Reproduce the passage of the post on Yuri Bezmenov and subversion verbatim, from "Posted by Supertradmum" to "route to tyranny.".

[Start SOURCE TEXT]

A Third Re-Post for Today
Posted by
Supertradmum
Sunday, 2 December 2012
Do you want to know what subversion is? This is brilliant.
Posted by Supertradmum
If you have time, a prophetic video by ex-KGB Yuri Bezmenov. Gramscian....from a friend. American freedom is gone. Here is why. By the way, he states the going back to religion is the only way to change the fast route to tyranny.
Brezmenov states there are three stages to tyranny, which should look all too familiar to us today.
First stage is demoralization. It takes between 15-20 years to do this-one generation of students. There are tendencies in every country against the moral principles of the nation and the infiltrators take advantage of all of these. As to religion, he said ridicule it. Undermine it. The accepted religious dogma is eroded. Listen carefully to what he says. Friendship is replaced by social workers, etc. Fascinating. His take on the media being successful because mediocre is great. There is more, much more on this point. Why did no one pay attention? He states that the action of unions is only for the furtherance of ideology. Yes, I have thought this for a while as well. He said it in 1983. He description of relativism is brilliant.
Saul Alinsky and Obama quote from 2004 |
Second stage is distablization. Here Yuri states that the same functions of society, such as law and order, the economy and the military are involved here. No compromise is possible at this point. This is where America is with abortion, contraception, homosexuality, and even states' rights. This is the radicalization of human relations--student and teachers, husband and wife, employers and employees, police and people, army and civilians and so on. Society becomes more antagonistic and the media takes the side against the society at large. He talks of the sleepers who all of the sudden become leaders--does this sound familiar--a president who came out of nowhere. Here he refers to human rights, civil rights groups involved in crisis. When the legitimate hierarchy cannot function any more, these artificial bodies or groups step in and rule the society-social workers, media, etc. He refers to Iran and the revolutionary committees which toppled the government. The population at large looks for a saviour, a messiah to get out of the crisis. Watch this! VIP.

[End SOURCE TEXT]
[Start RECORD EXCERPTS]

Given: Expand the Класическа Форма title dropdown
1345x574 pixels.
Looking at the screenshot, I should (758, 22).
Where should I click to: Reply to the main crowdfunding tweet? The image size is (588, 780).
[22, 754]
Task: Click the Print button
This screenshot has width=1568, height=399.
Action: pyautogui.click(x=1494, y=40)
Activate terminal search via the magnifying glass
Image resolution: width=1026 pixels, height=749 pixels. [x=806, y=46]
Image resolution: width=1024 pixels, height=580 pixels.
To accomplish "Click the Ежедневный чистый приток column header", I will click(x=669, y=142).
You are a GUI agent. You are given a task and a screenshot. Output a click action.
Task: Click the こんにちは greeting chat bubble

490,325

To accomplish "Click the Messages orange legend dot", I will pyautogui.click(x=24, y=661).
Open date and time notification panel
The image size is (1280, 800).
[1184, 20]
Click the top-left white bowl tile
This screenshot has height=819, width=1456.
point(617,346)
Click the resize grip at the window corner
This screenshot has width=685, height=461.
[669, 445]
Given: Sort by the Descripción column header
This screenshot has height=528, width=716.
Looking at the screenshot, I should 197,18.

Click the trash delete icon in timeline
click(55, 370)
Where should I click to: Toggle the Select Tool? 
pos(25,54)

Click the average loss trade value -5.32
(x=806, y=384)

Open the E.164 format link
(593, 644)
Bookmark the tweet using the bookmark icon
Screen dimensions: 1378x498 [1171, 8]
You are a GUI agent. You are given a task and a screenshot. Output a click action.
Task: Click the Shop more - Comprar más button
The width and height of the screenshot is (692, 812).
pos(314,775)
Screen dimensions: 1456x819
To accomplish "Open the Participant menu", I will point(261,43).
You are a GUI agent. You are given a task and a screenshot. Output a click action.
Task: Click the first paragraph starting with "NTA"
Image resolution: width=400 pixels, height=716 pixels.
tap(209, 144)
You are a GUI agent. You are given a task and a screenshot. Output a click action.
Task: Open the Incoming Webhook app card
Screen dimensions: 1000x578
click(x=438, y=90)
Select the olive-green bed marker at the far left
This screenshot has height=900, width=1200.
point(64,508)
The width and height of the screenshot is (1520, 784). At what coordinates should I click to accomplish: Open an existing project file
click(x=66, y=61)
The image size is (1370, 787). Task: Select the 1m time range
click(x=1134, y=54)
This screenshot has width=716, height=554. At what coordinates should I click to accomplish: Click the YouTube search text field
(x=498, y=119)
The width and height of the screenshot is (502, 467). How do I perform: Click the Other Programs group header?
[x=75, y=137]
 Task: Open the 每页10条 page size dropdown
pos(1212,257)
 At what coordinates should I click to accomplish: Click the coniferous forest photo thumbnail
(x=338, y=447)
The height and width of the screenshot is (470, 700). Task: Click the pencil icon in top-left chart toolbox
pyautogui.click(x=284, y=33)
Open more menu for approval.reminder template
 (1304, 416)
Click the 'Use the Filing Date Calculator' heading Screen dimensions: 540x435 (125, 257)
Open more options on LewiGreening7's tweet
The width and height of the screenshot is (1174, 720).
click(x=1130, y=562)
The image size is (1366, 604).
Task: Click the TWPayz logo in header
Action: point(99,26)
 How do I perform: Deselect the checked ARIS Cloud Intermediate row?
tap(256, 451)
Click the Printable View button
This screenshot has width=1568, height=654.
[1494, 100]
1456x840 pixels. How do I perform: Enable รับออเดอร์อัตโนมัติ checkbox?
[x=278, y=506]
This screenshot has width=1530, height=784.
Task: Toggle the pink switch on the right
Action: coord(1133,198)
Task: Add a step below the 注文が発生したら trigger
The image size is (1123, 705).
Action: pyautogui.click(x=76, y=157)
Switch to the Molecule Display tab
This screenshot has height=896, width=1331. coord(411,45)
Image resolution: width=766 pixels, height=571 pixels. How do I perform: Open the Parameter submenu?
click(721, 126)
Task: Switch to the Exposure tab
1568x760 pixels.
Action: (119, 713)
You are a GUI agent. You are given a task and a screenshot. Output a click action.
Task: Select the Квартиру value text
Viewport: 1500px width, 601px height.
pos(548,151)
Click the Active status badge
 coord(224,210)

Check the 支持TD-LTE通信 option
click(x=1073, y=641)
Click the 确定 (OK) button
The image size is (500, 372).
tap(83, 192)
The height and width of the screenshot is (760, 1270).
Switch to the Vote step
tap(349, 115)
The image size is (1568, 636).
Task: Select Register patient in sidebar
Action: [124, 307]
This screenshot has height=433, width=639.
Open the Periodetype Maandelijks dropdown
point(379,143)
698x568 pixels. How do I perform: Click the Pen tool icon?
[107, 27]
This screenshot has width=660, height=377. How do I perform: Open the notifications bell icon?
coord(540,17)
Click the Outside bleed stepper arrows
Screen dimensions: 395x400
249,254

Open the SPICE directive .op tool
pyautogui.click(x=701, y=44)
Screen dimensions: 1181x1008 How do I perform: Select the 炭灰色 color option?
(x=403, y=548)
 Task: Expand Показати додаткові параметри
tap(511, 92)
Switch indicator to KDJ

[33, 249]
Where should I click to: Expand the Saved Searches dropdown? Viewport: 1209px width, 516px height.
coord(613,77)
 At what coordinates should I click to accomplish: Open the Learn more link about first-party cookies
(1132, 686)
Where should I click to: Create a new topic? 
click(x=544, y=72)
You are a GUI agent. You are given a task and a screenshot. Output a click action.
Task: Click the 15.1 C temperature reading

[End RECORD EXCERPTS]

*REPLY TO THE EXERCISE*.
Posted by Supertradmum
If you have time, a prophetic video by ex-KGB Yuri Bezmenov. Gramscian....from a friend. American freedom is gone. Here is why. By the way, he states the going back to religion is the only way to change the fast route to tyranny.